▸ **Exercise requirements**
Retype all the records with nothing changed.

::: Dataset excerpts :::

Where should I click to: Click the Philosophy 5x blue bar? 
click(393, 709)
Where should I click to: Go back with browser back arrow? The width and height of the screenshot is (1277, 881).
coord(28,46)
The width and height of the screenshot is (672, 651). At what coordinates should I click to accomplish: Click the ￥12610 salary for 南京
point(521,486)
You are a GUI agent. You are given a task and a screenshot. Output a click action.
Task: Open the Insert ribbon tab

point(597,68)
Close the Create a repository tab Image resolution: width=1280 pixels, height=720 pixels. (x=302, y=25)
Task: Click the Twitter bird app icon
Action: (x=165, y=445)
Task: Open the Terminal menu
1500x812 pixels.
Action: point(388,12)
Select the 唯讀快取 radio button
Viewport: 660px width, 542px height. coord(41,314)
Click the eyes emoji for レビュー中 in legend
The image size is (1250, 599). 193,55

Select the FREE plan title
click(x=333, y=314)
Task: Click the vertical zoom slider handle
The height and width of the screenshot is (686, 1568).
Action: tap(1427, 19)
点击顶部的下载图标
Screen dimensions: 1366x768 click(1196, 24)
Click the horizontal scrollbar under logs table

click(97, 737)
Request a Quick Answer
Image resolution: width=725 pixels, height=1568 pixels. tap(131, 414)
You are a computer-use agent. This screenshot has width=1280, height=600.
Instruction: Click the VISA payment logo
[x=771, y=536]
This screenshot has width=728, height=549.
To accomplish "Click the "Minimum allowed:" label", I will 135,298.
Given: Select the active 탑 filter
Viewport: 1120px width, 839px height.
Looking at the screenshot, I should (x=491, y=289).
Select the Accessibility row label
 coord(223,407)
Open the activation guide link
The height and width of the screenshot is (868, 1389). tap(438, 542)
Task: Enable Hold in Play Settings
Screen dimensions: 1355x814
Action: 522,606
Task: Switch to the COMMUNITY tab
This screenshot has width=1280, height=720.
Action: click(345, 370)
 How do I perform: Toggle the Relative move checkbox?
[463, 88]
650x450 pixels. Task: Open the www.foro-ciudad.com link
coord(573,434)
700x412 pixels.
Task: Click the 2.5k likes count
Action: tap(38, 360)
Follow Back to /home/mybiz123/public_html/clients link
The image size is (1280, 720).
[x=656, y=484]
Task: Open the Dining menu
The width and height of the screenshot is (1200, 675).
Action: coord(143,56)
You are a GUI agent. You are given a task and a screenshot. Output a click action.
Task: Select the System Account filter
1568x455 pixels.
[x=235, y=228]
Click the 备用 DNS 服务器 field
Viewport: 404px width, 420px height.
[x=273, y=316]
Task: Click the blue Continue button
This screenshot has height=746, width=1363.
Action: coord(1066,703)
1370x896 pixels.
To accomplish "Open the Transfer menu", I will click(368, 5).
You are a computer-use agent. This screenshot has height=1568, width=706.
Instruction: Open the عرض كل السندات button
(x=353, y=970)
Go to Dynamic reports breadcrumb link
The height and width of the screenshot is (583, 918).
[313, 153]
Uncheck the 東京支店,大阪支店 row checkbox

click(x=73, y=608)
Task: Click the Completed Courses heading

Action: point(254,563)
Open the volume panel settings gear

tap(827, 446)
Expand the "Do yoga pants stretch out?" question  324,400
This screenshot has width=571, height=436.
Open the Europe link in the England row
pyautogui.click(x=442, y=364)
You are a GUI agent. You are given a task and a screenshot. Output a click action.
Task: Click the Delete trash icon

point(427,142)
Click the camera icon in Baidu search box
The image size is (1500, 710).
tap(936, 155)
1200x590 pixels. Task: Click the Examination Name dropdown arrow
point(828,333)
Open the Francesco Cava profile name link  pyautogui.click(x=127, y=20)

:::

▸ **Exercise solution**
Where should I click to: Click the Philosophy 5x blue bar? 
click(393, 709)
Where should I click to: Go back with browser back arrow? The width and height of the screenshot is (1277, 881).
coord(28,46)
The width and height of the screenshot is (672, 651). At what coordinates should I click to accomplish: Click the ￥12610 salary for 南京
point(521,486)
You are a GUI agent. You are given a task and a screenshot. Output a click action.
Task: Open the Insert ribbon tab

point(597,68)
Close the Create a repository tab Image resolution: width=1280 pixels, height=720 pixels. (x=302, y=25)
Task: Click the Twitter bird app icon
Action: (x=165, y=445)
Task: Open the Terminal menu
1500x812 pixels.
Action: point(388,12)
Select the 唯讀快取 radio button
Viewport: 660px width, 542px height. coord(41,314)
Click the eyes emoji for レビュー中 in legend
The image size is (1250, 599). 193,55

Select the FREE plan title
click(x=333, y=314)
Task: Click the vertical zoom slider handle
The height and width of the screenshot is (686, 1568).
Action: tap(1427, 19)
点击顶部的下载图标
Screen dimensions: 1366x768 click(1196, 24)
Click the horizontal scrollbar under logs table

click(97, 737)
Request a Quick Answer
Image resolution: width=725 pixels, height=1568 pixels. tap(131, 414)
You are a computer-use agent. This screenshot has width=1280, height=600.
Instruction: Click the VISA payment logo
[x=771, y=536]
This screenshot has width=728, height=549.
To accomplish "Click the "Minimum allowed:" label", I will 135,298.
Given: Select the active 탑 filter
Viewport: 1120px width, 839px height.
Looking at the screenshot, I should (x=491, y=289).
Select the Accessibility row label
 coord(223,407)
Open the activation guide link
The height and width of the screenshot is (868, 1389). tap(438, 542)
Task: Enable Hold in Play Settings
Screen dimensions: 1355x814
Action: 522,606
Task: Switch to the COMMUNITY tab
This screenshot has width=1280, height=720.
Action: click(345, 370)
 How do I perform: Toggle the Relative move checkbox?
[463, 88]
650x450 pixels. Task: Open the www.foro-ciudad.com link
coord(573,434)
700x412 pixels.
Task: Click the 2.5k likes count
Action: tap(38, 360)
Follow Back to /home/mybiz123/public_html/clients link
The image size is (1280, 720).
[x=656, y=484]
Task: Open the Dining menu
The width and height of the screenshot is (1200, 675).
Action: coord(143,56)
You are a GUI agent. You are given a task and a screenshot. Output a click action.
Task: Select the System Account filter
1568x455 pixels.
[x=235, y=228]
Click the 备用 DNS 服务器 field
Viewport: 404px width, 420px height.
[x=273, y=316]
Task: Click the blue Continue button
This screenshot has height=746, width=1363.
Action: coord(1066,703)
1370x896 pixels.
To accomplish "Open the Transfer menu", I will click(368, 5).
You are a computer-use agent. This screenshot has height=1568, width=706.
Instruction: Open the عرض كل السندات button
(x=353, y=970)
Go to Dynamic reports breadcrumb link
The height and width of the screenshot is (583, 918).
[313, 153]
Uncheck the 東京支店,大阪支店 row checkbox

click(x=73, y=608)
Task: Click the Completed Courses heading

Action: point(254,563)
Open the volume panel settings gear

tap(827, 446)
Expand the "Do yoga pants stretch out?" question  324,400
This screenshot has width=571, height=436.
Open the Europe link in the England row
pyautogui.click(x=442, y=364)
You are a GUI agent. You are given a task and a screenshot. Output a click action.
Task: Click the Delete trash icon

point(427,142)
Click the camera icon in Baidu search box
The image size is (1500, 710).
tap(936, 155)
1200x590 pixels. Task: Click the Examination Name dropdown arrow
point(828,333)
Open the Francesco Cava profile name link  pyautogui.click(x=127, y=20)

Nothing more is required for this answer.